“Ciao ho una proposta per Agesci”- così iniziava il messaggio di Don Samuele (responsabile dell’ufficio per l’ecumenismo e il dialogo interreligioso della Diocesi di Mantova) – “partecipare a una missione diocesana, un breve viaggio per tre o quattro capi a Leopoli in furgone per consegnare aiuti umanitari, conoscere persone e portare qui in Italia alcuni studenti dell’università Cattolica, iscritti al corso Italiano”.
Interrogandomi sul senso della nostra presenza in questa missione, mi sono chiesto: “Perché noi e non altri?”.
Poi ho realizzato che la chiamata non era casuale, era personale, era rivolta anche a me.
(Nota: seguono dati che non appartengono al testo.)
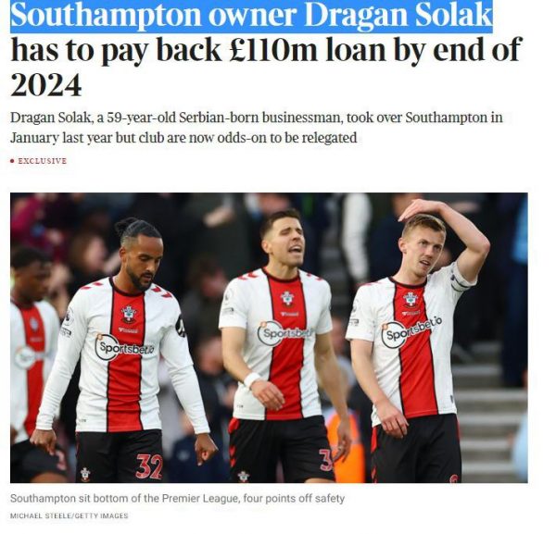Select the EXCLUSIVE tag label
The width and height of the screenshot is (556, 534).
click(x=43, y=161)
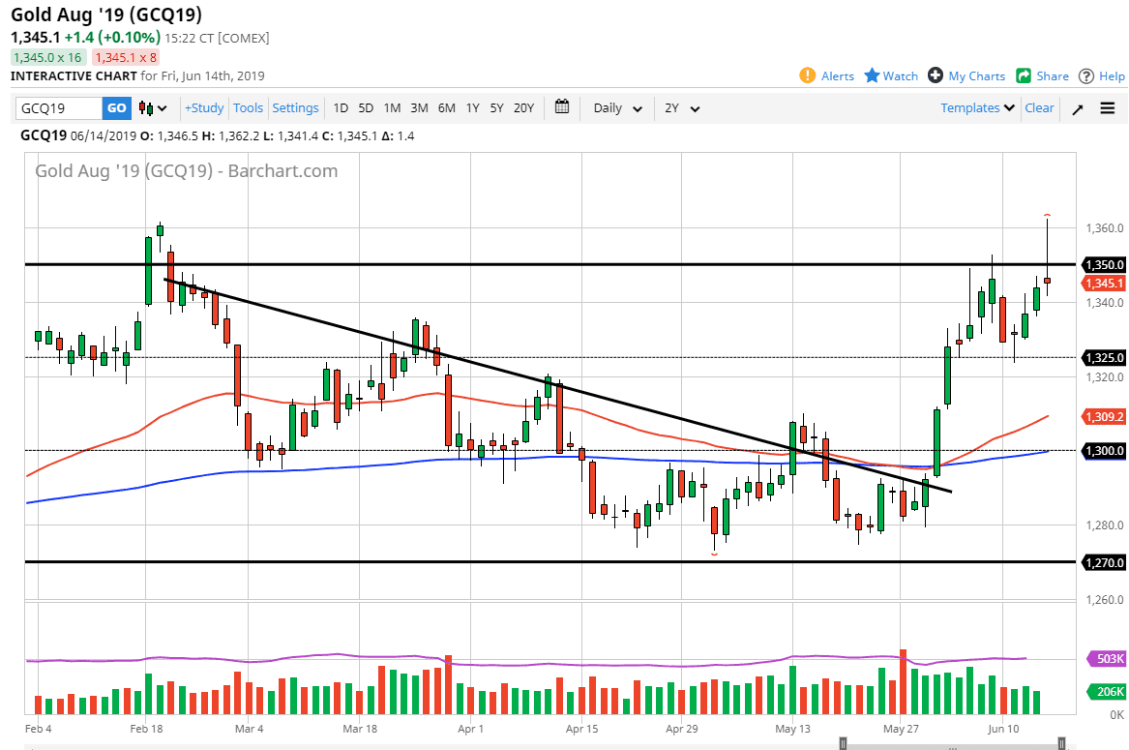Add to My Charts plus icon
Screen dimensions: 1129x750
(x=935, y=75)
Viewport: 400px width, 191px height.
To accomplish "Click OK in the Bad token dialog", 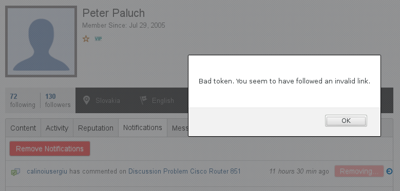I will [x=346, y=121].
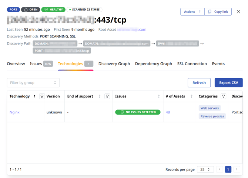The height and width of the screenshot is (178, 248).
Task: Sort the # of Assets column
Action: [x=191, y=96]
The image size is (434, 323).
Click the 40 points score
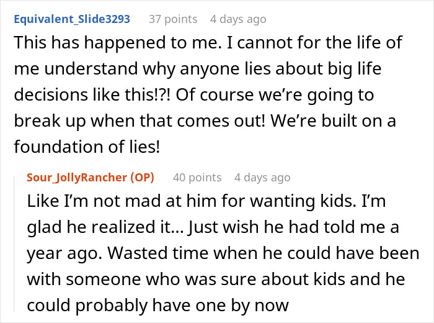tap(197, 177)
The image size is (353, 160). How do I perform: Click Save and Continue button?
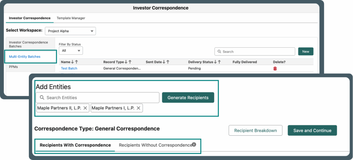312,131
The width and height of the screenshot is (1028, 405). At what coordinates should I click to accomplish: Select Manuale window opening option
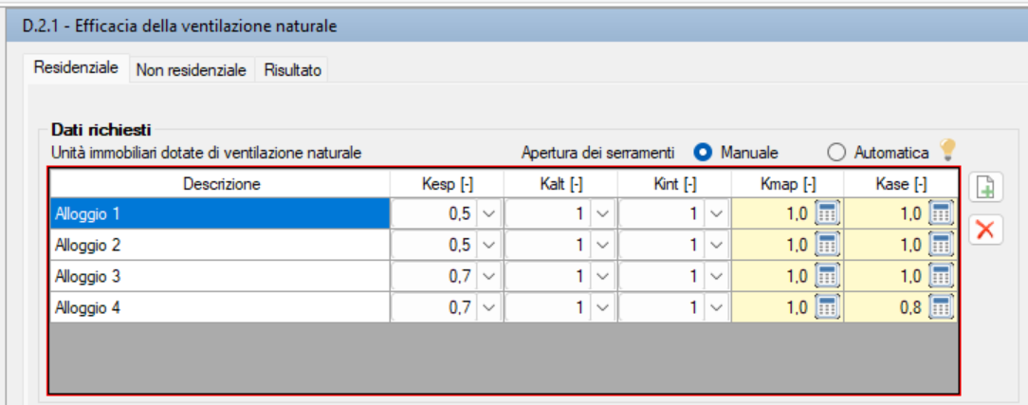click(703, 153)
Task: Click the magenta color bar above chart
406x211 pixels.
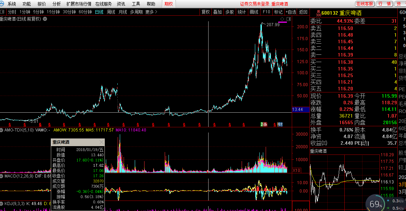Action: click(x=282, y=22)
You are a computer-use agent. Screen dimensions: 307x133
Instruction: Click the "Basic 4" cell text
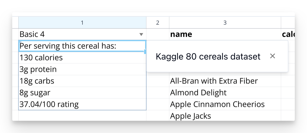click(32, 35)
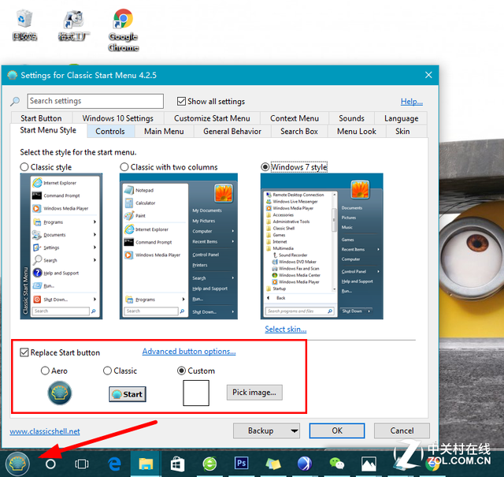
Task: Focus the Search settings input field
Action: 95,101
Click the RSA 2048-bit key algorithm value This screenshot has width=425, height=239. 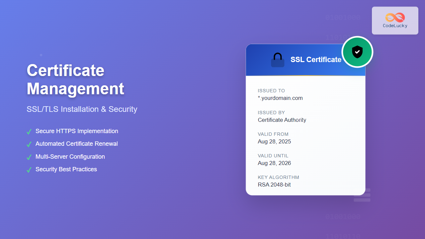click(274, 185)
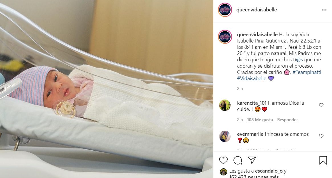332x178 pixels.
Task: Share post via paper plane icon
Action: click(252, 160)
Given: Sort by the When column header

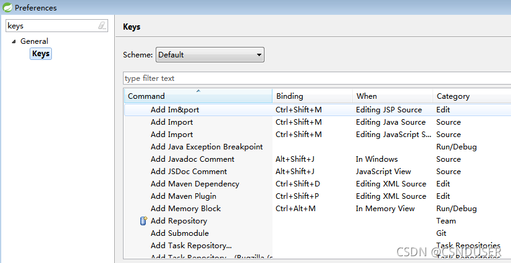Looking at the screenshot, I should pyautogui.click(x=392, y=96).
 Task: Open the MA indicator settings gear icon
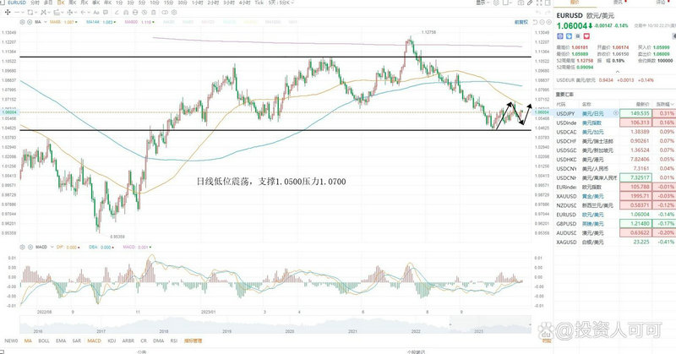pyautogui.click(x=20, y=20)
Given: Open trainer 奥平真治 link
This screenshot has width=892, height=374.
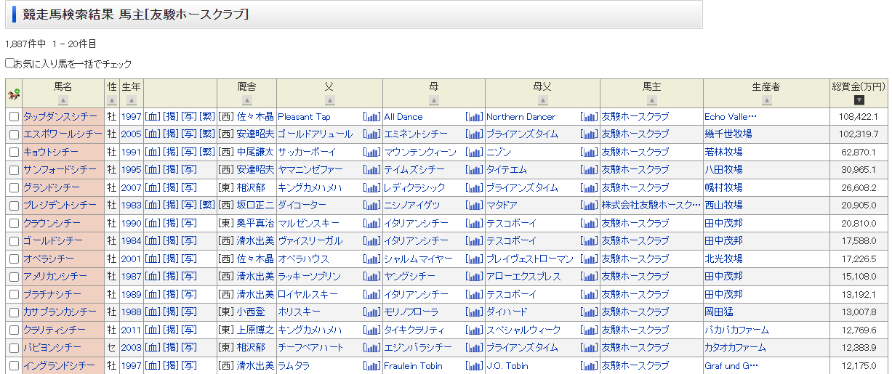Looking at the screenshot, I should click(x=254, y=224).
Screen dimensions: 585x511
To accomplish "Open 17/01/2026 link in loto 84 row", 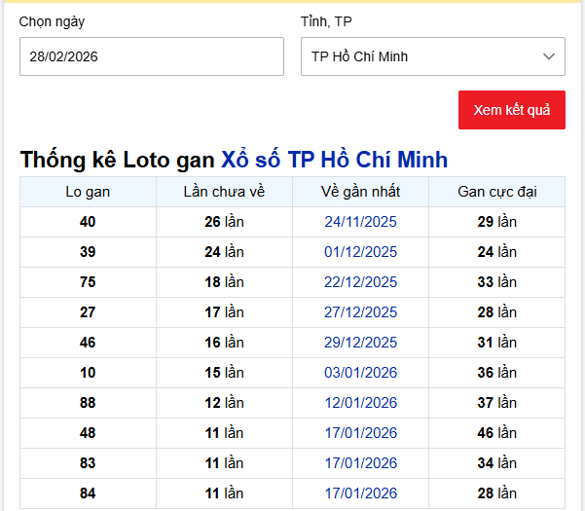I will (360, 493).
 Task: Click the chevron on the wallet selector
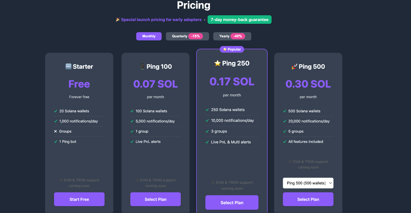(330, 183)
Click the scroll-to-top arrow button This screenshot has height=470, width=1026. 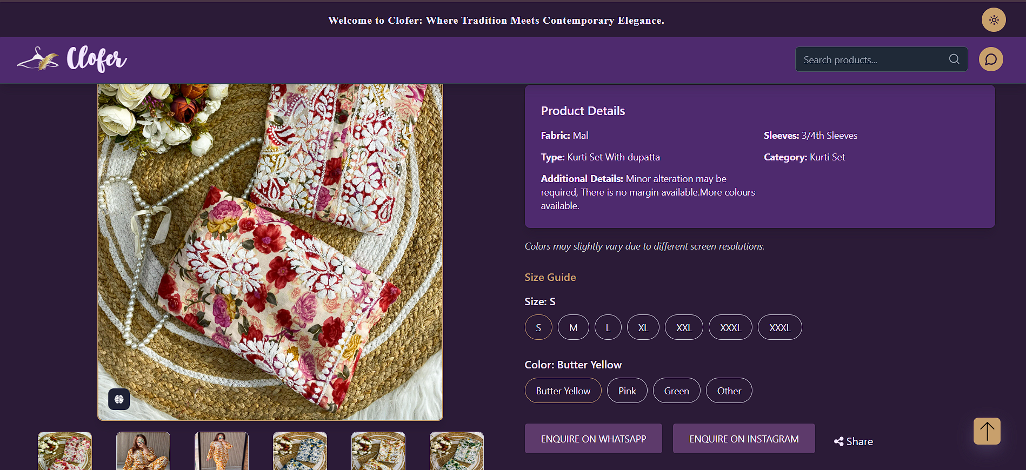pos(987,431)
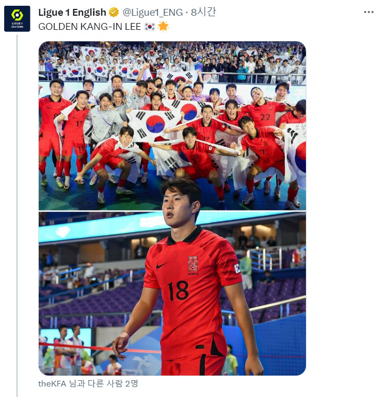The height and width of the screenshot is (397, 384).
Task: Click the number 22 jersey in team photo
Action: [x=265, y=117]
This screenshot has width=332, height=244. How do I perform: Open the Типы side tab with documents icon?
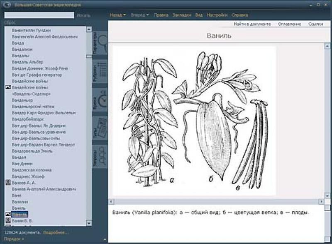(100, 128)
Si è costituito così un gruppo di sei volontari della Diocesi di Mantova, tre capi scout (Franco, Tommaso e Riccardo) e tre operatori pastorali (Luca, Marco e Arianna).
E’ stata una partenza improvvisata, con autisti più o meno esperti e per lo più sconosciuti, un obiettivo chiaro in mente e molti chilometri a separarci.
Tante ore da passare con i compagni di strada e il solo dialogo da offrire come sollievo alla stanchezza. Poi l’arrivo, l’accoglienza: un piatto caldo e un letto per riposare.
Gli aiuti umanitari, che consistevano in generi alimentari, erano destinati alla nuova Caritas di Glynany, un paesino rurale a 70 km da Leopoli.
La Caritas, in quel paese, è l’unica realtà che aiuta a coprire i bisogni primari della popolazione profuga proveniente dalle zone interessate dal conflitto.
In questo posto lontano dalla città, abbiamo sentito accoglienza e gratitudine. Abbiamo visto la forza di queste persone che in un momento così difficile non si sono lasciate prendere dallo sconforto e dalla rassegnazione ma, rimboccandosi le maniche, hanno costruito strutture, organizzato scuole, attività e una rete di servizi di prima necessità; ci ha stupito la capacità di vedere un’opportunità davanti a ruderi e cumuli di macerie.
Nessun allarme antiaereo durante la nottee in testa la domanda: “Cosa ci faccio qui?”. Cercavo di rispondermi prendendo sonno: “Del mio meglio”.
In città si respirava una finta tranquillità, sebbene tutta militarizzata, la gente sembrava vivere in una calma irreale.
Padre Andrij (Direttore del Seminario della Chiesa Cattolica di Leopoli) si fa interprete della situazione spiegandoci che le persone sono stanche di avere paura e non vivere. Non vogliono più rimandare le cose ad un domani incerto, si vive l’oggi, con la consapevolezza che questa condizione di sentita precarietà, seppur non di breve durata, avrà una fine.
Durante il viaggio di ritorno ad una studentessa ho rivolto una domanda, senza pensare che potesse essere inopportuna: “Conosci il russo?”. Silenzio. “Si” – rispose – “tutti conosciamo il russo ma non lo voglio parlare. Una volta tutti parlavano russo e non ci sentivamo bene, ora che possiamo parlare con la nostra lingua sentiamo molto meglio”.
Il processo di russificazione non solo impone il russo come lingua corrente ma vieta l’uso di tutte le altre, cancella la storia e la cultura del paese, bruciando libri, opere d’arte e riscrivendo programmi scolastici.
Comprendo forse solo ora il sentimento che alberga nella resistenza ucraina. Non è un mero desiderio di libertà ma è qualcosa di più profondo: è la volontà di difendere la propria identità.
Il viaggio ha donato a noi volontari un frammento di Ucraina; noi abbiamo ricambiato come potevamo.
A distanza di qualche mese, il ricordo dei giorni in Italia per gli studenti ucraini è ancora vivo e aggiunge Padre Taras (Docente di Italiano all’università Cattolica di Leopoli): “oltre che un’importante occasione d’apprendimento della lingua è stato prezioso avere avuto un tempo disteso, anche solo riuscire a stare sotto il cielo senza preoccuparsi di bombe che cadono”.
Questa guerra era per me così lontana perché non mi toccava direttamente, ora che ho conosciuto volti, storie e le emozioni di questa gente, inevitabilmente, mi è entrata in casa e l’unica arma che voglio usare è il poterla raccontare.
Ribadiamo la nostra volontà di essere cittadini del mondo e operatori di pace.
Franco, Riccardo, Arianna, Tommaso, Luca e Marco
“Gli articoli della sezione “La parola ai Capi” sono opinioni personali dei singoli autori. Non rappresentano la voce di Pe né di AGESCI”.